• _What you are asked to do_
Count the lines in the records below that contain the word "will", and give only that count.
[Provided entries]
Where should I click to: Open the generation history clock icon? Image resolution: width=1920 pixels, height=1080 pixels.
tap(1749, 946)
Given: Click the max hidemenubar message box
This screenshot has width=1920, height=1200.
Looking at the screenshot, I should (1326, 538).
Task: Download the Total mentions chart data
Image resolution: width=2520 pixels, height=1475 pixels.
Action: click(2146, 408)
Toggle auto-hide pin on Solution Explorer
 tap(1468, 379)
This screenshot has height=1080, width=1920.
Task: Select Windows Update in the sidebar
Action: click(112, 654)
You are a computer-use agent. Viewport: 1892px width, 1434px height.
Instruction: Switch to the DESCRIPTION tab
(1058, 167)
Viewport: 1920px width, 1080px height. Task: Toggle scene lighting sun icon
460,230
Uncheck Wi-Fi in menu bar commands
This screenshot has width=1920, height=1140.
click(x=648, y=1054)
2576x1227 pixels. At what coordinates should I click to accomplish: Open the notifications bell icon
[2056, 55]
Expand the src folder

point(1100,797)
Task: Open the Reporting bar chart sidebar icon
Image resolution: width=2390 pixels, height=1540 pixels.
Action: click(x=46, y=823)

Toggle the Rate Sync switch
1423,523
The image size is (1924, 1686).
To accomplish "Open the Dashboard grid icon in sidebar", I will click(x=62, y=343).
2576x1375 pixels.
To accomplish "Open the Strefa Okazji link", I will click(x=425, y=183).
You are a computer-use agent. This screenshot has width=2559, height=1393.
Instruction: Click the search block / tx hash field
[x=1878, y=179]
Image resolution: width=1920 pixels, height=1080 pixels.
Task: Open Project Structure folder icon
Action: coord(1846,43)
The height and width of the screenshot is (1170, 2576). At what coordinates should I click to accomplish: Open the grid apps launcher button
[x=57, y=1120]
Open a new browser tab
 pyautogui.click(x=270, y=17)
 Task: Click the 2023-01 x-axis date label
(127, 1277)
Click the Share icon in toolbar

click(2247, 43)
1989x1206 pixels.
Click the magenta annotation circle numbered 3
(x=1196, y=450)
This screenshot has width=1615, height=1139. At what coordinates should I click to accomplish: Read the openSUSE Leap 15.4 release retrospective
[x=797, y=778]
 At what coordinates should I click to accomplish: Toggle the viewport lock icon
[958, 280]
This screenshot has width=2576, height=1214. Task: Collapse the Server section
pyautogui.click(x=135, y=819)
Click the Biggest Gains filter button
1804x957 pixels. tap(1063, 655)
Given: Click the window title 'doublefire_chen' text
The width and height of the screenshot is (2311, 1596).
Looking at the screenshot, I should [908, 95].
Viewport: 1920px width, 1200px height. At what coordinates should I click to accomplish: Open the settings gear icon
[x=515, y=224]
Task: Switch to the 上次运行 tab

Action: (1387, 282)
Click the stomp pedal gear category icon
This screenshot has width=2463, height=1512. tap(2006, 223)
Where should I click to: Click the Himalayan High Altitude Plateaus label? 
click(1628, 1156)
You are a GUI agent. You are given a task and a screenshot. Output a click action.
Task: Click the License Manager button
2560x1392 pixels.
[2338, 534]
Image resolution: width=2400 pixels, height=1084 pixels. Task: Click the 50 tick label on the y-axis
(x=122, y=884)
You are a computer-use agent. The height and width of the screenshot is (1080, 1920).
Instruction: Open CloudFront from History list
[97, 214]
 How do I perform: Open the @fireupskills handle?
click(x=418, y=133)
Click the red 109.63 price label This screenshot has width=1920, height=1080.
[/Provided entries]
• _The completed task_
2